|Summary:||Thinkpad T61 after suspend to ram ide cdrom doesn't work|
|Product:||IO/Storage||Reporter:||Ivan Volosyuk (ivan.volosyuk)|
|Severity:||normal||CC:||akpm, hancockrwd, rjw|
|Kernel Version:||2.6.34 - 2.6.37||Tree:||Mainline|
|Bug Depends on:|
dmesg from 2.6.34-rc7
dmesg output on Linux 2.6.37
Description Ivan Volosyuk 2010-05-08 09:16:32 UTC
Created attachment 26279 [details] dmesg output If mplayer or other player access DVD (/dev/hda) when doing suspend to ram following way: echo mem >/sys/power/state the task hangs and dvd drive is no longer accessible. If no tasks use DVD (/dev/hda) - dvd is accessible after resume and works well. Distribution: Gentoo Kernel: 220.127.116.11 (vanilla)

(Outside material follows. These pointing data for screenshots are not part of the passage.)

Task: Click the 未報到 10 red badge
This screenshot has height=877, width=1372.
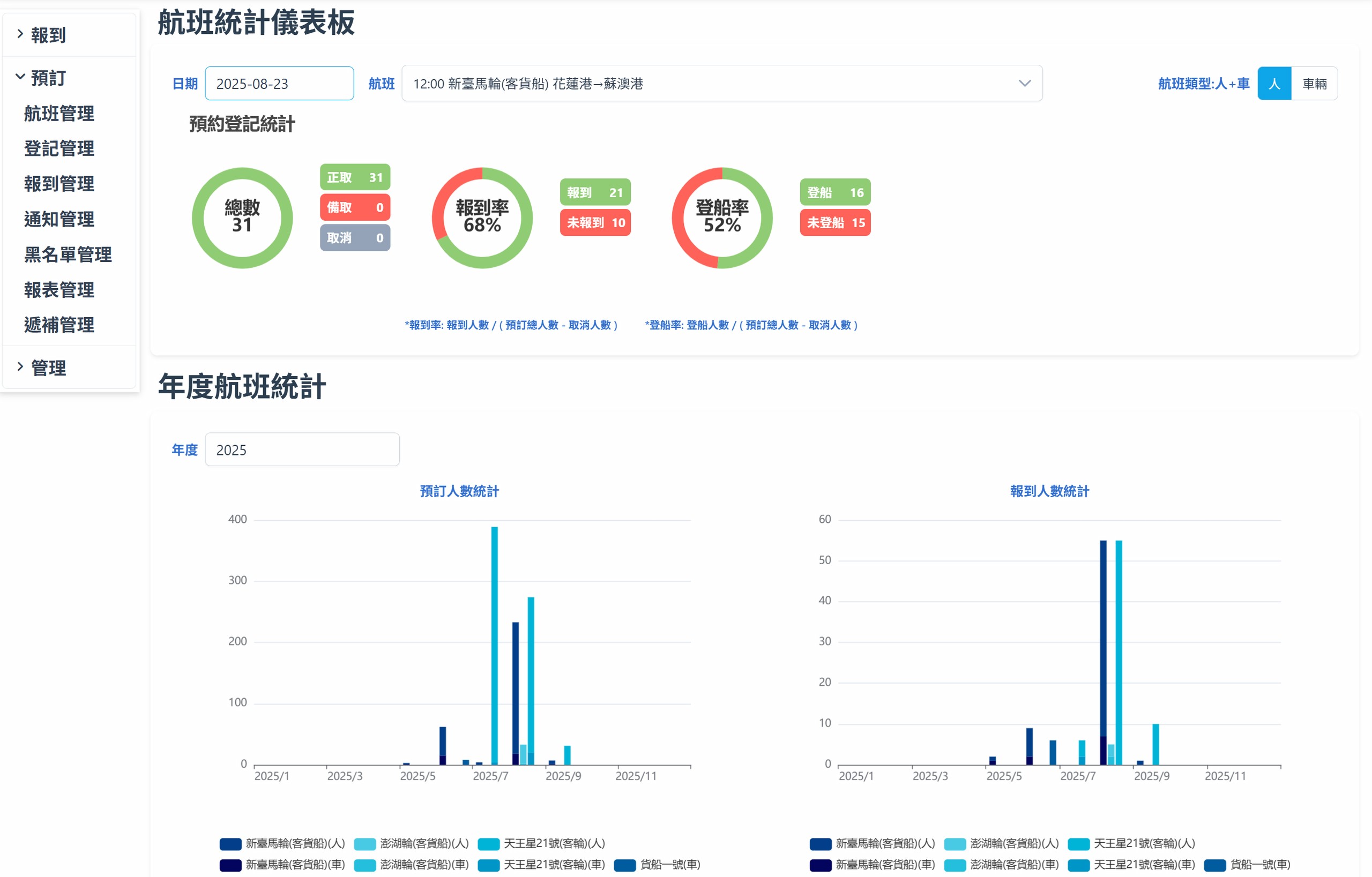Action: [x=595, y=223]
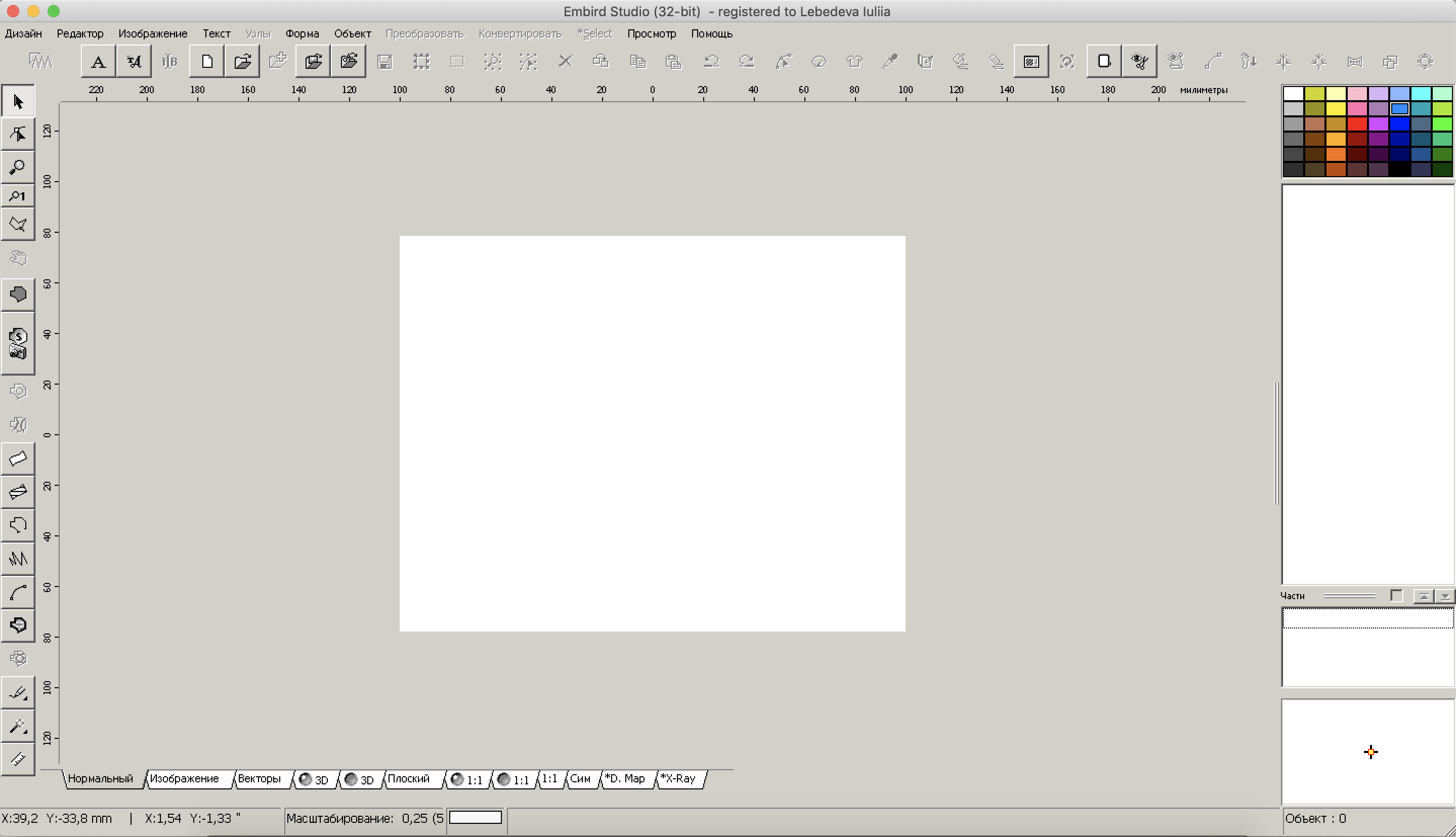Screen dimensions: 1456x837
Task: Click the empty row in parts list
Action: 1367,618
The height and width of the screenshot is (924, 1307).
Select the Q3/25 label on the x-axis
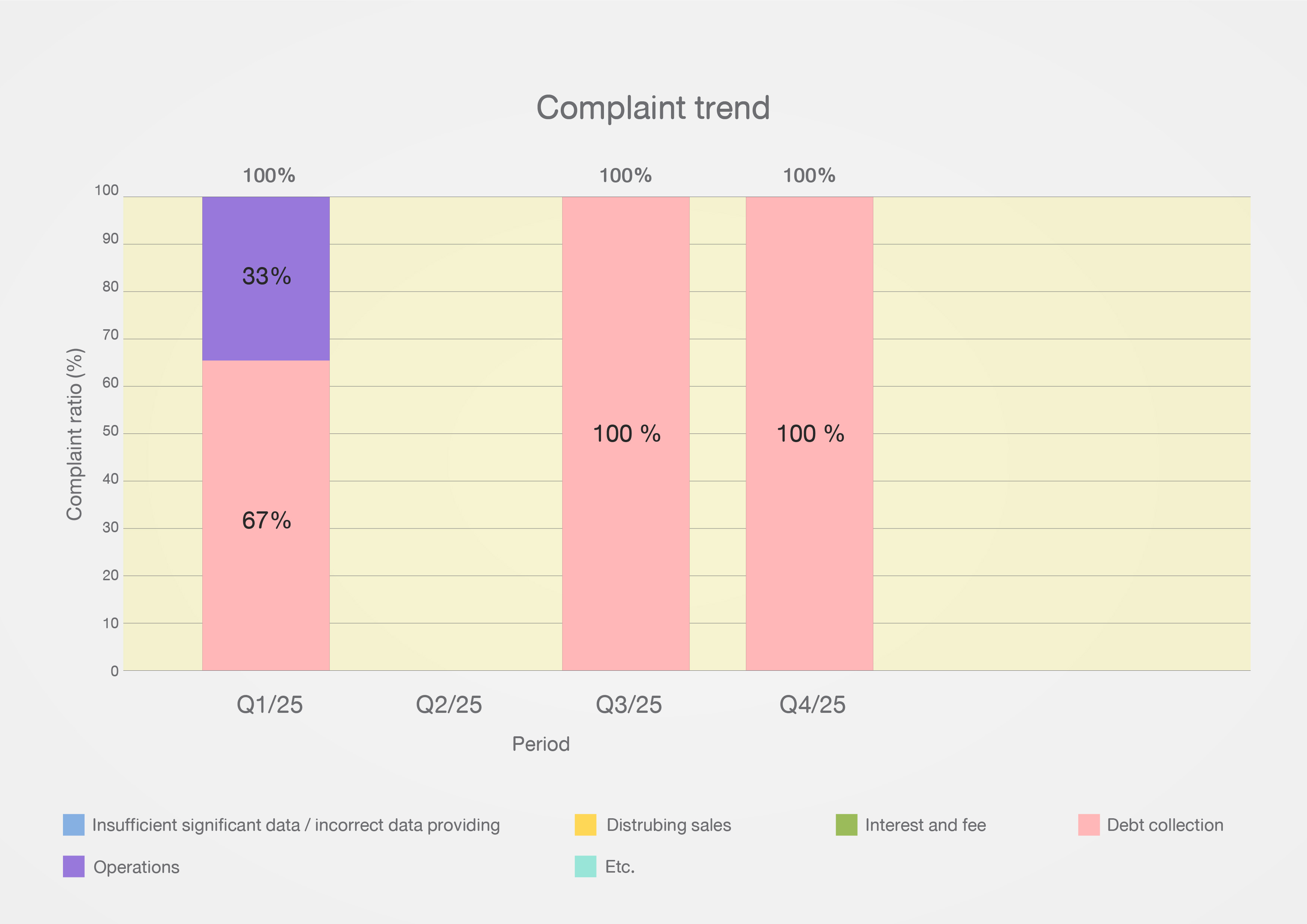[x=629, y=704]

Comment 1 Ivan Volosyuk 2010-05-08 09:23:11 UTC
The bug is also reproducible in 18.104.22.168 kernel. I can provide System.map and .config if needed.
Comment 2 Andrew Morton 2010-05-10 22:40:37 UTC
(recategorised as ACPI, although I don't think that's right). Rafael, could you please take a look? Shouldn't all the tasks be stopped at this stage? How can any task run to access the DVD while a suspend is in progress?
Comment 3 Rafael J. Wysocki 2010-05-10 23:13:02 UTC
Apparently, the driver doesn't survive suspend/resume if an application is attached to it while suspending. Ivan, does 2.6.34-rc7 still have this problem?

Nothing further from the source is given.